ClickFix добрался и до OneDrive. Как распознать манипуляцию?

Исследователи кибербезопасности из компании Trellix предупреждают о новой фишинговой кампании, направленной на пользователей Microsoft OneDrive . Целью злоумышленников является выполнение вредоносного скрипта PowerShell .

Рафэль Пена, исследователь безопасности из компании Trellix, сообщил, что эта кампания активно использует тактики социальной инженерии для обмана пользователей с целью выполнения скрипта PowerShell, что приводит к компрометации их систем.

Trellix отслеживает эту фишинговую кампанию под названием OneDrive Pastejacking. Атака начинается с электронного письма, содержащего HTML-файл, который, при открытии, отображает изображение, имитирующее страницу OneDrive, с сообщением об ошибке: «Не удалось подключиться к облачному сервису OneDrive. Чтобы исправить ошибку, необходимо вручную обновить кэш DNS».

Сообщение предлагает два варианта действий: «Как исправить» и «Подробности». Нажатие на кнопку «Подробности» приводит пользователя на легитимную страницу Microsoft Learn по устранению неполадок DNS. Однако нажатие на «Как исправить» инициирует выполнение ряда шагов, включая открытие терминала PowerShell и вставку команды, закодированной в Base64 , якобы для устранения ошибки.

Команда запускает «ipconfig /flushdns», создаёт папку с названием «downloads» на диске C, загружает туда архивный файл, распаковывает его содержимое и выполняет скрипт с помощью «AutoIt3.exe».

Эта кампания нацелена на пользователей в США, Южной Корее, Германии, Индии, Ирландии, Италии, Норвегии и Великобритании. Подобные атаки также отслеживаются компаниями ReliaQuest, Proofpoint и McAfee Labs, что свидетельствует о растущей популярности этого метода фишинга, известного как ClickFix.

Этот случай подчёркивает важность критического мышления, ведь киберпреступники постоянно совершенствуют свои методы, используя доверие людей к известным брендам и их желание быстро решить те или иные технические проблемы.

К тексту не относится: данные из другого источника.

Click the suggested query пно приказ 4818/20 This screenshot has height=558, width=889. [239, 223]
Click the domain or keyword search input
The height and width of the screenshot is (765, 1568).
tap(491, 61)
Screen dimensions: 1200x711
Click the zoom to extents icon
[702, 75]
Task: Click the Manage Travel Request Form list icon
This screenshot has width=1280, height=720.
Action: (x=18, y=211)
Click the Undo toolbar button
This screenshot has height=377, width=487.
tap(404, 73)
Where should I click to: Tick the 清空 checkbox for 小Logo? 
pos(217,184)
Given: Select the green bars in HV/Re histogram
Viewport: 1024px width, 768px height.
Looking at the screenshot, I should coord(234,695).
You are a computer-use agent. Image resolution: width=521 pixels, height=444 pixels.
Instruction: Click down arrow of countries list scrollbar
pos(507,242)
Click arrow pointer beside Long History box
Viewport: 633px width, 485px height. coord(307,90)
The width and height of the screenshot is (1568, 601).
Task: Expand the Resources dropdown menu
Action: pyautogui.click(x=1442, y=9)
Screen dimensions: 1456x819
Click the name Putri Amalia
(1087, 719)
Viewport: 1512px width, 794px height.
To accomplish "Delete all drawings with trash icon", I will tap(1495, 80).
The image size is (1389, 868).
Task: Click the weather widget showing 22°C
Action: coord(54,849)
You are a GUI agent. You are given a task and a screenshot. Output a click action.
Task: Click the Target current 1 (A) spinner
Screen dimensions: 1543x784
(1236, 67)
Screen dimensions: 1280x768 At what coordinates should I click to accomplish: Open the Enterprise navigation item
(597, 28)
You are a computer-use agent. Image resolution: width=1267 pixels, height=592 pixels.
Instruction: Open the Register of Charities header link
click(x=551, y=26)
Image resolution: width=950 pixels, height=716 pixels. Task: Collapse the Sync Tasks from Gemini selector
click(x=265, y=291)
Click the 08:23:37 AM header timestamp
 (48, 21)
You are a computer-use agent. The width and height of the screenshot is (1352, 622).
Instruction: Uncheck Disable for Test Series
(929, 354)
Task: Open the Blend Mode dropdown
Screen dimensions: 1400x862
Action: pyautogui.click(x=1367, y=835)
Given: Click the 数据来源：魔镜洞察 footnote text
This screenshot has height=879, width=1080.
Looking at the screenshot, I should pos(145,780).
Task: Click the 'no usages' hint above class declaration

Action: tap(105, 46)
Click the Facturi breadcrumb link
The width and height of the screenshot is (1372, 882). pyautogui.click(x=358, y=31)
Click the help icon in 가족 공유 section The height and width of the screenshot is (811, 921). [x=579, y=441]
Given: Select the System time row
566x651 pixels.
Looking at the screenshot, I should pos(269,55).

Ключом к безопасности становится не только использование антивирусных программ, но и развитие навыков распознавания подозрительных действий, особенно когда речь идёт о выполнении неизвестных команд на вашем устройстве. Выполнение сложных технических команд без веских на то причин в большинстве случаев ведёт к заражению компьютера вредоносным ПО.